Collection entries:
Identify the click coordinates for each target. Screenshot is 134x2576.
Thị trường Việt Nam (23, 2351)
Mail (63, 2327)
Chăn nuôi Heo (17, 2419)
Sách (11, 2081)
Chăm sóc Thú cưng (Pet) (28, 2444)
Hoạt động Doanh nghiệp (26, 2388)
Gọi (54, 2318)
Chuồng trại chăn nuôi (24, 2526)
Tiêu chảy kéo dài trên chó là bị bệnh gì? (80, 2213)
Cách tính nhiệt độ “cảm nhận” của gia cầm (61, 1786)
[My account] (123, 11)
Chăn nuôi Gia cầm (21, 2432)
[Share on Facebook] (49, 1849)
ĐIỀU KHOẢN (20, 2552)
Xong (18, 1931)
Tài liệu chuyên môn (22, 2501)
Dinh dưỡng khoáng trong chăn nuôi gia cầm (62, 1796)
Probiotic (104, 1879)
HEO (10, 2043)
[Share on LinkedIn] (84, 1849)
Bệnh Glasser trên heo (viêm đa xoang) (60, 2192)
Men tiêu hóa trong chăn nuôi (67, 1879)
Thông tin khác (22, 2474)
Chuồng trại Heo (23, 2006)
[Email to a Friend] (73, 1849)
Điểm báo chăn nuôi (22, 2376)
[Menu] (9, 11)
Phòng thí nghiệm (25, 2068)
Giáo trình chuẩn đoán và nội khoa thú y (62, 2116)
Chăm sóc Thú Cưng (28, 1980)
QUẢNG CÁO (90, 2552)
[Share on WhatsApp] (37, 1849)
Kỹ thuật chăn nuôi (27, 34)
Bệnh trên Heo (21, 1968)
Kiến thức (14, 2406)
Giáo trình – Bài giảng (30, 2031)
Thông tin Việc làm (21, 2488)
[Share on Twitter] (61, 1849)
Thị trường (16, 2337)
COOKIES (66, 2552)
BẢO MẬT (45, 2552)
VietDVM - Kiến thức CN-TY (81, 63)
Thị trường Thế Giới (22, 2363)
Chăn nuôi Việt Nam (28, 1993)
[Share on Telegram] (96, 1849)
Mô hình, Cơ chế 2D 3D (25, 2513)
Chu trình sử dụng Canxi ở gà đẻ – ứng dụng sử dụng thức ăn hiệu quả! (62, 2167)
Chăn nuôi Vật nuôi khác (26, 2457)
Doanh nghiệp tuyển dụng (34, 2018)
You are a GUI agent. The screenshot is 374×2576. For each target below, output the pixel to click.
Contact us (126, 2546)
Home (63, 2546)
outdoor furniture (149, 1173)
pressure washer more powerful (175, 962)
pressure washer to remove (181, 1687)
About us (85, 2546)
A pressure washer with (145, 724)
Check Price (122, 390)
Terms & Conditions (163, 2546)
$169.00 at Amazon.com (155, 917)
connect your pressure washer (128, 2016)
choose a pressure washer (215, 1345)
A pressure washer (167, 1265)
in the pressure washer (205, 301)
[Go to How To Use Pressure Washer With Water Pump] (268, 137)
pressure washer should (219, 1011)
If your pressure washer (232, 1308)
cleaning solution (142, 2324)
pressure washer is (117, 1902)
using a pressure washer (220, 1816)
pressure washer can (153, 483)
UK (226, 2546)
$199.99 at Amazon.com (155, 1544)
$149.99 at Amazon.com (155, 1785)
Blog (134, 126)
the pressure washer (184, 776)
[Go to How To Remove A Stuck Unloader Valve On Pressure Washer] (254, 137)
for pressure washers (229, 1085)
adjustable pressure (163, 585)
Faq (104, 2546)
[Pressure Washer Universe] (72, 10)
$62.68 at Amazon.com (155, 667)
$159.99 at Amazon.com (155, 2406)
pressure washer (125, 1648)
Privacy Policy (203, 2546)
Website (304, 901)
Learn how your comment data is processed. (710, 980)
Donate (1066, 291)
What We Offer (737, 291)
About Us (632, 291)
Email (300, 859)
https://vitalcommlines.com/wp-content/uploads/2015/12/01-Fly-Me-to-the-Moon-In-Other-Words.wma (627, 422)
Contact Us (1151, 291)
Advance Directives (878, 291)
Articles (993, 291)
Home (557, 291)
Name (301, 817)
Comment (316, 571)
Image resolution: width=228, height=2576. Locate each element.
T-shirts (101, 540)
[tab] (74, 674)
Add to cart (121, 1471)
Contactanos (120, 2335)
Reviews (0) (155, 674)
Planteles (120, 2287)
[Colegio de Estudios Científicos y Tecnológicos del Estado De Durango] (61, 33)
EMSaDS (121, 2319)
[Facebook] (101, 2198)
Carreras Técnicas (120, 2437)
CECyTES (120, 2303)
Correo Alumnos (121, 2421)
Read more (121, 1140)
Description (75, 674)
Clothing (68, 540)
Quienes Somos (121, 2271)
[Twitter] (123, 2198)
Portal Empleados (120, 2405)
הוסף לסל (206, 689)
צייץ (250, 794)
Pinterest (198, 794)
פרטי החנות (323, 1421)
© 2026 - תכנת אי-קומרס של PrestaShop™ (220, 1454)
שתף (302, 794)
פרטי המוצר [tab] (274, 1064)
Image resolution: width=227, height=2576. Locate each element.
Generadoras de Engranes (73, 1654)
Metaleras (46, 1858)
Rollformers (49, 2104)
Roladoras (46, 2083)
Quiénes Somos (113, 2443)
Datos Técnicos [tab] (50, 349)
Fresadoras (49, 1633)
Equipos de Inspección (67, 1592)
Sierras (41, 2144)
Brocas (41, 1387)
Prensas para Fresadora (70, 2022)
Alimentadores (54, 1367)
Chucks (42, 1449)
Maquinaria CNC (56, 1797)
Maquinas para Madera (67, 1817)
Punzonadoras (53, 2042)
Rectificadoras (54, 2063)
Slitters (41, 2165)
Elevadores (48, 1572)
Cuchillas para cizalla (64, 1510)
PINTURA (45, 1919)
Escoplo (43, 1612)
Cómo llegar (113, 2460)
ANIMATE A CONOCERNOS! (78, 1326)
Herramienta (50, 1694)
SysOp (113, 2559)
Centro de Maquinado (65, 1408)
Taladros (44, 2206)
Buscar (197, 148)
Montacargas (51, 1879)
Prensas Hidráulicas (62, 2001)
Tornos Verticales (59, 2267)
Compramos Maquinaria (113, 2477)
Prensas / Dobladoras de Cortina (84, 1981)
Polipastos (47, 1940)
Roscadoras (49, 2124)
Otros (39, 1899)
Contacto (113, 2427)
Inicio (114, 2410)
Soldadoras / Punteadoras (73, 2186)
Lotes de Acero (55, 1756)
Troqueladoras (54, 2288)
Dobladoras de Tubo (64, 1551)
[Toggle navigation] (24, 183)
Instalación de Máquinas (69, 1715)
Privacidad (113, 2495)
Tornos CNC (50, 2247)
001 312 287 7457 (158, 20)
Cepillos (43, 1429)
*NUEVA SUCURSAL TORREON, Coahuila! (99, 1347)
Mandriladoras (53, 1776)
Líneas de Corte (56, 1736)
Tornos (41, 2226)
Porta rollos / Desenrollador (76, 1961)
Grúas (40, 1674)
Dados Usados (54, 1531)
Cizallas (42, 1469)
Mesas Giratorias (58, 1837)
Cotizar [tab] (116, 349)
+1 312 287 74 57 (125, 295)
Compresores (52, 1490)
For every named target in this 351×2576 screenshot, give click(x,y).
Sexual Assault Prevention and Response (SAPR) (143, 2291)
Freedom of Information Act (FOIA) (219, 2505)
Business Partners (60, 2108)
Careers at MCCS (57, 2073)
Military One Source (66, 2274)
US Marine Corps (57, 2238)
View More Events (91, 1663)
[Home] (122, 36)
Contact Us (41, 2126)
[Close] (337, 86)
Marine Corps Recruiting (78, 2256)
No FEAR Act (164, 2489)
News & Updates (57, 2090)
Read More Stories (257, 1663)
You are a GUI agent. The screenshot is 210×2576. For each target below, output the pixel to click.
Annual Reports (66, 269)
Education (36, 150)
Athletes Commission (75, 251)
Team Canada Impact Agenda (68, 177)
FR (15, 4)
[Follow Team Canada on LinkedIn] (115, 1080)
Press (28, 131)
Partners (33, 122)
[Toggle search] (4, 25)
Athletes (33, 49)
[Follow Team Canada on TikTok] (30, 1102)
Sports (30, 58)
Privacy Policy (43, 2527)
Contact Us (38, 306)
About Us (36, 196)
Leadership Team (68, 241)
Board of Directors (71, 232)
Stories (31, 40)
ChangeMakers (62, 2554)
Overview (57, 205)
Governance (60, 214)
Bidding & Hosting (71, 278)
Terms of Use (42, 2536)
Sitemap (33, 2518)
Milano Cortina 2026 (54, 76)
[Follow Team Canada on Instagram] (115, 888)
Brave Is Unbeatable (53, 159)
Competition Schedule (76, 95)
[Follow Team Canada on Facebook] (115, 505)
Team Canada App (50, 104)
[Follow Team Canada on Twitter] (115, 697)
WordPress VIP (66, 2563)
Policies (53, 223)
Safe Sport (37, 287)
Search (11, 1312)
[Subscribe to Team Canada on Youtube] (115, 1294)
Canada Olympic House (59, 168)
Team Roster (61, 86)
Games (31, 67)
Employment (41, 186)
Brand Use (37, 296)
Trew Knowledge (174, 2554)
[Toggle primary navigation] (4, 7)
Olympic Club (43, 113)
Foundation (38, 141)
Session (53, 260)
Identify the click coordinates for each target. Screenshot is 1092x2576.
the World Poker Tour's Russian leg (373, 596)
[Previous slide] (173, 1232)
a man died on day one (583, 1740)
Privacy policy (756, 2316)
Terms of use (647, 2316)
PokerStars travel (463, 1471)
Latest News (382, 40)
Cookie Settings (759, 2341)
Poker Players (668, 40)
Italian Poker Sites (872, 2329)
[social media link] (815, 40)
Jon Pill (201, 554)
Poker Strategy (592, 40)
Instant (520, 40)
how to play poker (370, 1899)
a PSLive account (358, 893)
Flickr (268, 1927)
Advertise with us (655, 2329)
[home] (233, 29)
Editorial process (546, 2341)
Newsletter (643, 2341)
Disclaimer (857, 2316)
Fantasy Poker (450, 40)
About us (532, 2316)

# What is required
The expected answer is an exact copy of the lines above, beginning at the line with "[Share on WhatsApp] (37, 1849)" and ending at the line with "Website (304, 901)", with both ends in.

# Output below
[Share on WhatsApp] (37, 1849)
Kỹ thuật chăn nuôi (27, 34)
Bệnh trên Heo (21, 1968)
Kiến thức (14, 2406)
Giáo trình – Bài giảng (30, 2031)
Thông tin Việc làm (21, 2488)
[Share on Twitter] (61, 1849)
Thị trường (16, 2337)
COOKIES (66, 2552)
BẢO MẬT (45, 2552)
VietDVM - Kiến thức CN-TY (81, 63)
Thị trường Thế Giới (22, 2363)
Chăn nuôi Việt Nam (28, 1993)
[Share on Telegram] (96, 1849)
Mô hình, Cơ chế 2D 3D (25, 2513)
Chu trình sử dụng Canxi ở gà đẻ – ứng dụng sử dụng thức ăn hiệu quả! (62, 2167)
Chăn nuôi Vật nuôi khác (26, 2457)
Doanh nghiệp tuyển dụng (34, 2018)
You are a GUI agent. The screenshot is 374×2576. For each target below, output the pixel to click.
Contact us (126, 2546)
Home (63, 2546)
outdoor furniture (149, 1173)
pressure washer more powerful (175, 962)
pressure washer to remove (181, 1687)
About us (85, 2546)
A pressure washer with (145, 724)
Check Price (122, 390)
Terms & Conditions (163, 2546)
$169.00 at Amazon.com (155, 917)
connect your pressure washer (128, 2016)
choose a pressure washer (215, 1345)
A pressure washer (167, 1265)
in the pressure washer (205, 301)
[Go to How To Use Pressure Washer With Water Pump] (268, 137)
pressure washer should (219, 1011)
If your pressure washer (232, 1308)
cleaning solution (142, 2324)
pressure washer is (117, 1902)
using a pressure washer (220, 1816)
pressure washer can (153, 483)
UK (226, 2546)
$199.99 at Amazon.com (155, 1544)
$149.99 at Amazon.com (155, 1785)
Blog (134, 126)
the pressure washer (184, 776)
[Go to How To Remove A Stuck Unloader Valve On Pressure Washer] (254, 137)
for pressure washers (229, 1085)
adjustable pressure (163, 585)
Faq (104, 2546)
[Pressure Washer Universe] (72, 10)
$62.68 at Amazon.com (155, 667)
$159.99 at Amazon.com (155, 2406)
pressure washer (125, 1648)
Privacy Policy (203, 2546)
Website (304, 901)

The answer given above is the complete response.